If the test statistic has a continuous distribution, then under $ H_0 : \theta = \theta_0 $, the $p$-value has a $ Uniform(0, 1) $ distribution.

Using the definition given for $p$-value and the size $\alpha$ of the test/power $\beta(\theta)$ of a test, this means that if there's a rejection region $ R_\alpha $ for each $ \alpha \in (0, 1) $, and a test statistic $T(X)$, we have:
$$ \text{p-value} = \inf \left\{ \mathbb{P} ( T(X) \in R_\alpha \right\}  $$
Now, if we use the "usual" rejection region,
$$ R = \left\{ x : T(X) > c \right\} $$
for a scalar-valued $ T $, meaning the $R_\alpha$s are just open intervals $ (c, \infty) $. Then $ T $ has a CDF $ F $, and we use $ P = F(T) $ and the universality of the uniform.
However, for $ T $s that aren't scalar valued, or $ R_\alpha$s that don't amount to exceeding some critical value, I'm not sure if the result still holds, and if it does still hold, how to prove it.
EDIT: Upon further reflection, I know how to prove it if I can assume that $ R_\alpha \subset R_{\alpha'} $ when $ \alpha < \alpha' $, which seems like a desirable property for a test statistic, but is not obviously a requirement based on $ T $ being continuous (or anything else I can think of like the definition of a probability).
 A: The test statistic has to be continuous and exact. So a t test works fine for normal data matching the null mean:
set.seed(2020)
pv = replicate(10^5, t.test(rnorm(10, 100, 15), mu=100)$p.val)
mean(pv <= .05)
[1] 0.04953

hist(pv, prob=T, col="skyblue2", main="")
 curve(dunif(x), add=T, n=10001, col="orange", lwd=2)

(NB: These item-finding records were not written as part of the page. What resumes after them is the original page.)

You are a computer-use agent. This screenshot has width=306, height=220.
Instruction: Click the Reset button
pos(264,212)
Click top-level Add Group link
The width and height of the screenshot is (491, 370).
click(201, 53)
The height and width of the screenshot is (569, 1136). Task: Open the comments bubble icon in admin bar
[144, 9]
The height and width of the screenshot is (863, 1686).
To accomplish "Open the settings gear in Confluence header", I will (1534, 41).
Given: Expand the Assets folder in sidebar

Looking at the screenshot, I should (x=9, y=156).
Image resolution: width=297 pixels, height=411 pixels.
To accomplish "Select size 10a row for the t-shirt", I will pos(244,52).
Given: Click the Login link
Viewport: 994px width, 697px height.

The bar at far left corresponds to the significance level 5%.
However, the Shapiro-Wilk test statistic does not give a precisely
uniform plot---even though its rejection rate for normal data is very nearly 5%.
set.seed(2020)
pv = replicate(10^5, shapiro.test(rnorm(10, 100, 15))$p.val)
mean(pv <= .05)
[1] 0.04847
hist(pv, prob=T, col="skyblue2", main="")
   curve(dunif(x), add=T, n=10001, col="orange", lwd=2)


Addendum: The conditions of the test need to be met. For example, in a pooled 2-sample t test, group
population variances must be equal (as well as the means, as explicitly specified in the null hypothesis).
set.seed(911)
pv = replicate(10^5, t.test(rnorm(10,0,20),
                            rnorm(20,0,5), var.eq=T)$p.val)
hist(pv, prob=T, col="skyblue2", main="")
 curve(dunif(x), add=T, n=10001, col="orange", lwd=2)


A Welch test is useful even when population variances are grossly unequal; it has very nearly the intended 5% significance level. Also, a histogram of its P-values is hard to distinguish
from uniform, but it is not precisely uniform because the Welch t statistic is an
approximation.